● **TASK INSTRUCTIONS**
How many lines of the data contain the word "computer"? Give only that number.

● **EXTRACTED MATERIAL**
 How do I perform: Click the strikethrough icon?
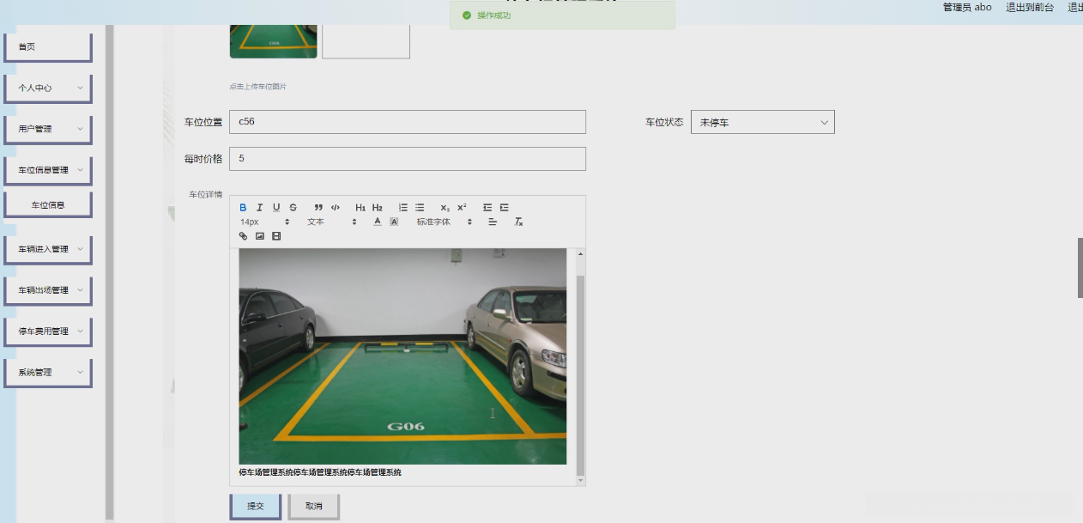click(293, 208)
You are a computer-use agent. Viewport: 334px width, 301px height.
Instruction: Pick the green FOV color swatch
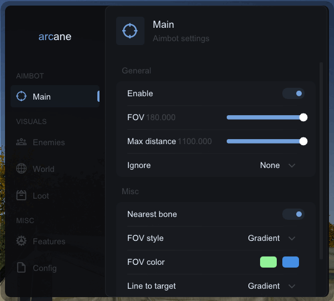268,262
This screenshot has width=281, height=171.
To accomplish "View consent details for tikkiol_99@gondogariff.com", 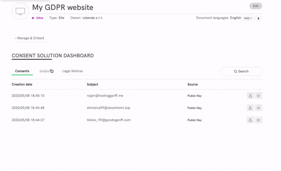I will (x=259, y=120).
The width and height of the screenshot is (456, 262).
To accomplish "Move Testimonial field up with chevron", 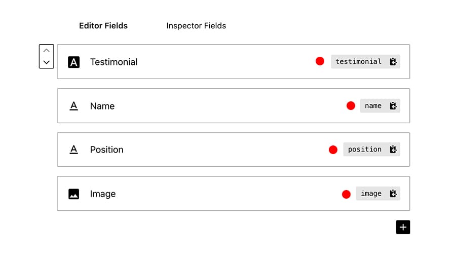I will (47, 51).
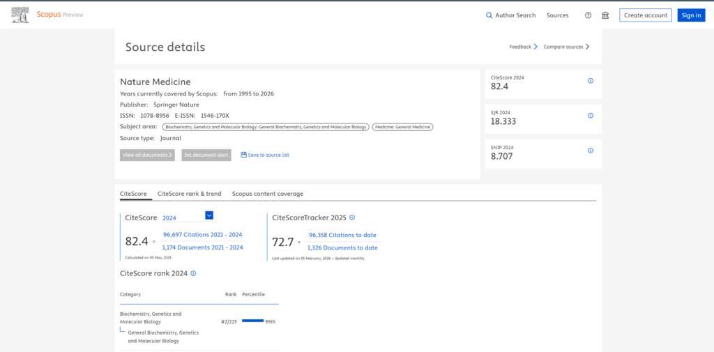The height and width of the screenshot is (352, 714).
Task: Click Compare sources link
Action: pyautogui.click(x=566, y=47)
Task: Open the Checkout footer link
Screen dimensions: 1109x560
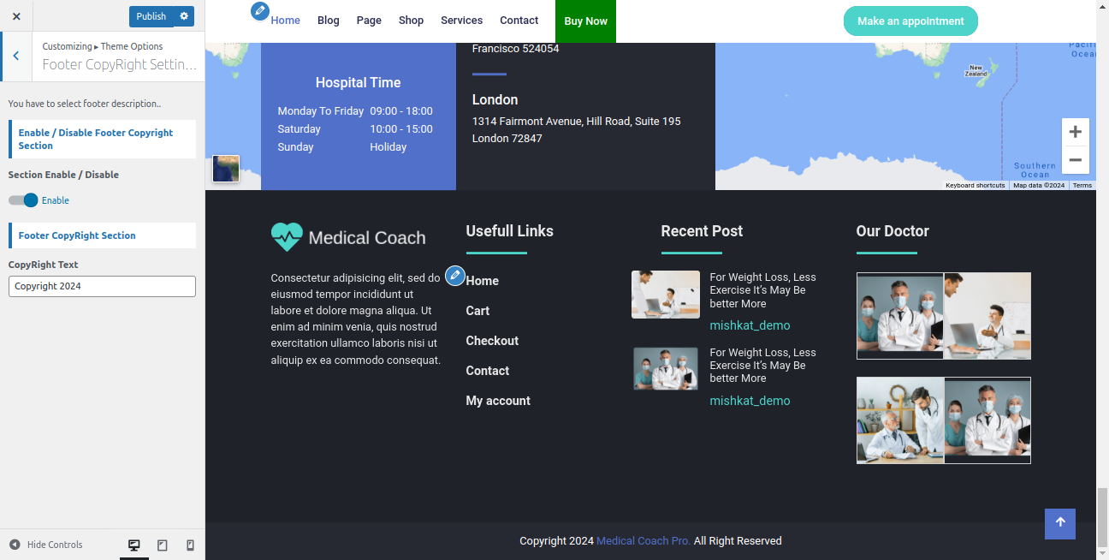Action: pos(492,341)
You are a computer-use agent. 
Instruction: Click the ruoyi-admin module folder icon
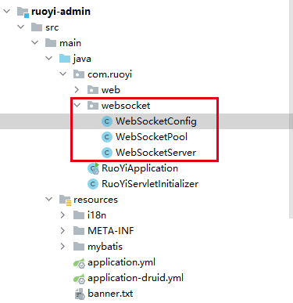(x=23, y=12)
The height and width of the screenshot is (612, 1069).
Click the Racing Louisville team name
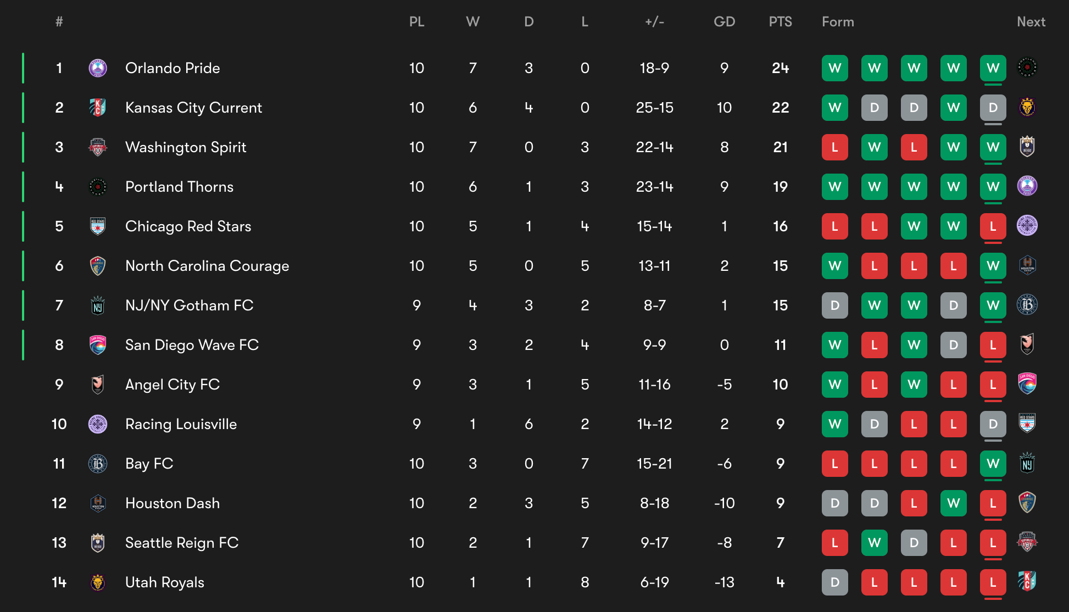(x=181, y=424)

● **RESULT OF THIS TASK**
2